It’s a day of grief in my family.
Three years ago today at three o’clock in the afternoon, going about the busy-ness of my day, tending to the trivia that seemed so urgent at the time, I was interrupted by a phone call.
My father’s tearful, panicked voice still echoes – “Sally, Joe Rex has been killed in a car accident.”
I dropped to my knees, feeling sick to my stomach, heartbroken. Wishing I had never answered the phone. As if that would have kept my world from being permanently altered.
And over the course of the next few days we wept and mourned my cousin’s passing – so abrupt, so unexpected, so far from any kind of pain I’d ever experienced.
It wasn’t the same as my grandparents’ passing. This loss was different. Only five years old when he was born, Joe was the first baby I’d ever held.
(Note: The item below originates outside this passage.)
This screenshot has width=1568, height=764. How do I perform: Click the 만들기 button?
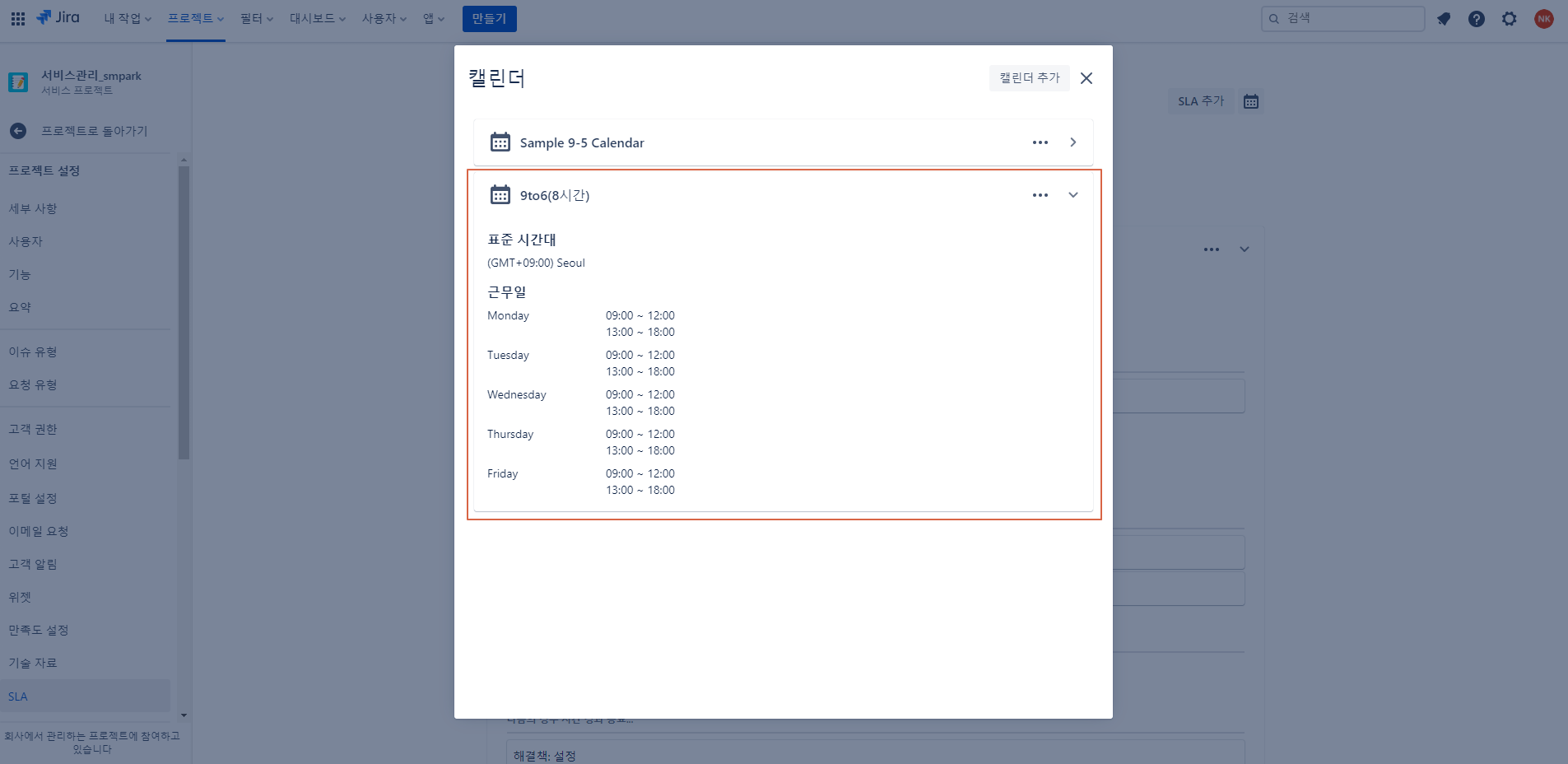(x=489, y=19)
Three years later and I can still hear his deep voice, his soft little chuckle. I see him in airport terminals and just yesterday I saw him in Starbucks. From behind, the guy sitting next to our table looked just like Joe, in a golf shirt, cap and shorts, as though he’d just come from playing 18 holes.
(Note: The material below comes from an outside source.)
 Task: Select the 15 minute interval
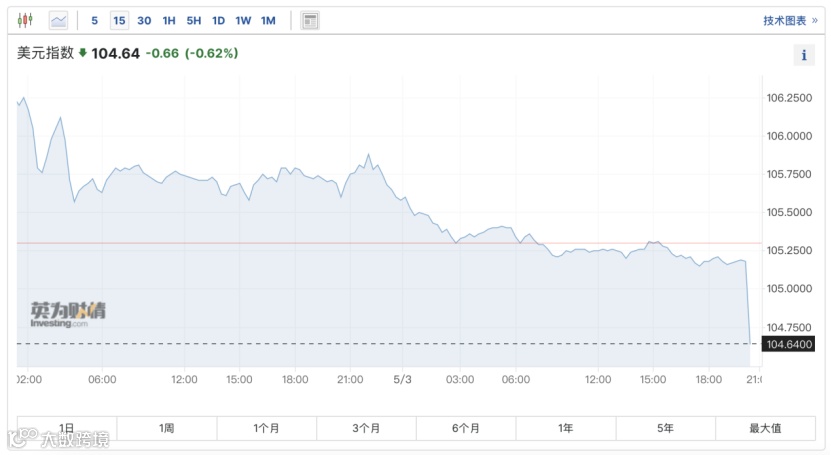tap(119, 21)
I love those random sightings. They remind me of how overjoyed we’ll all be to see each other again some day.
Grief is a strange thing, coming in and out of our lives at the oddest times.
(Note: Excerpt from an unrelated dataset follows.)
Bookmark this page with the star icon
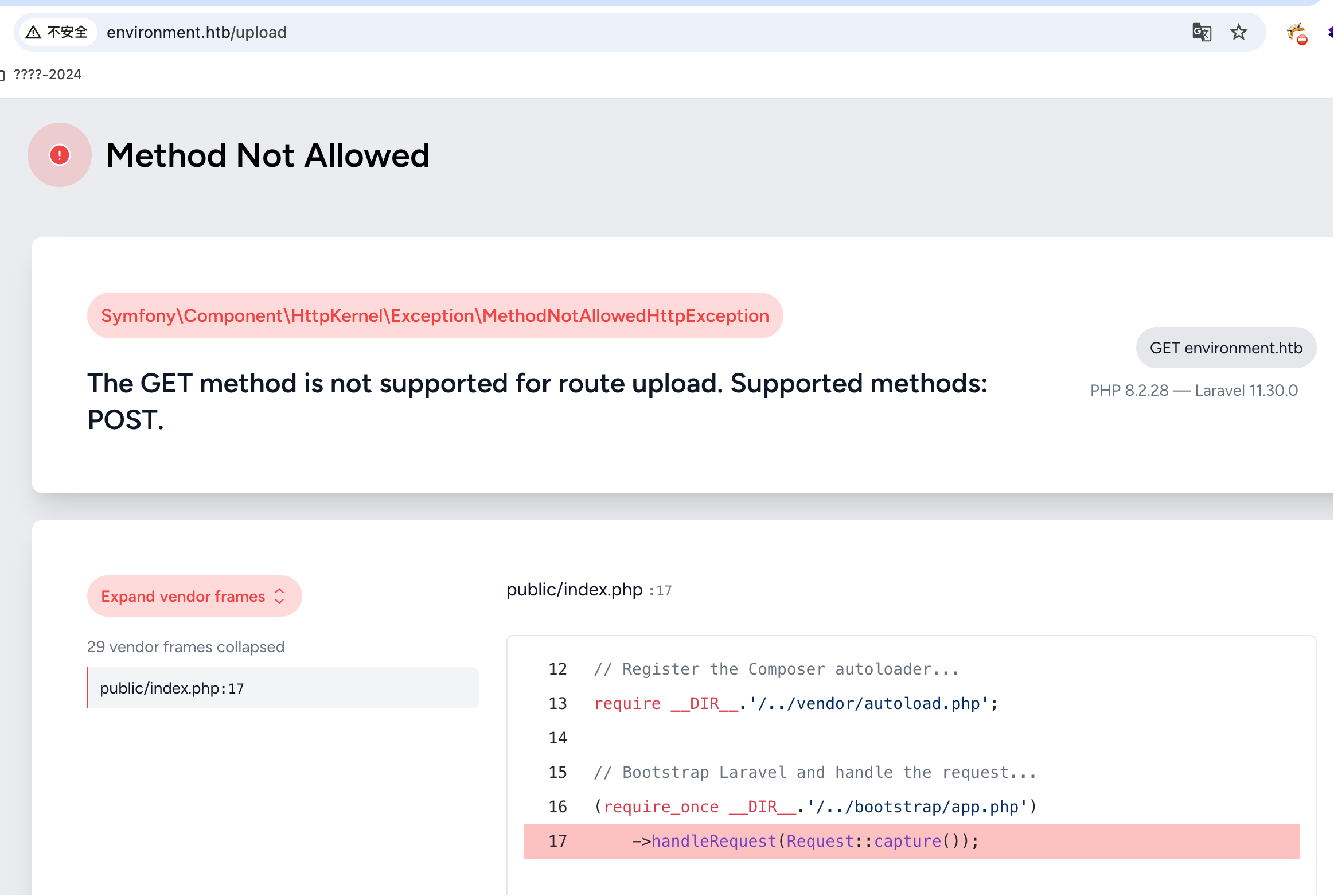1334x896 pixels. 1239,32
A friend whose eighteen year old son passed decades ago reminded me this week that well-intentioned souls give us three months to grieve, but in reality, it never goes away.
“The years roll by and grief changes. But it doesn’t leave. And sometimes it sneaks up and bites us unexpectedly. . . . What I’ve learned about grief, though, is this: it’s the only way. I can’t ignore it; I can’t set it aside; I can’t pretend. I must grieve my way through the sorrow and the loss. Painful as it is, grief is a gift – a part of the healing process.
“It allows me to remember; it forces me to remember how strong love was and is; it slowly – slowly! – allows me to imagine a new future. And it keeps me dependent on God, eventually looking back over the many miles and realizing how true the words of the psalmist are: ‘You turned my wailing into dancing; you removed my sackcloth and clothed me with joy.’ This is not a naïve, Pollyannish joy. This is the joy of those who have known deep loss . . .”
From Megan’s Secrets by Mike Cope, p. 145
What’s been most helpful to you as you grieved a loss?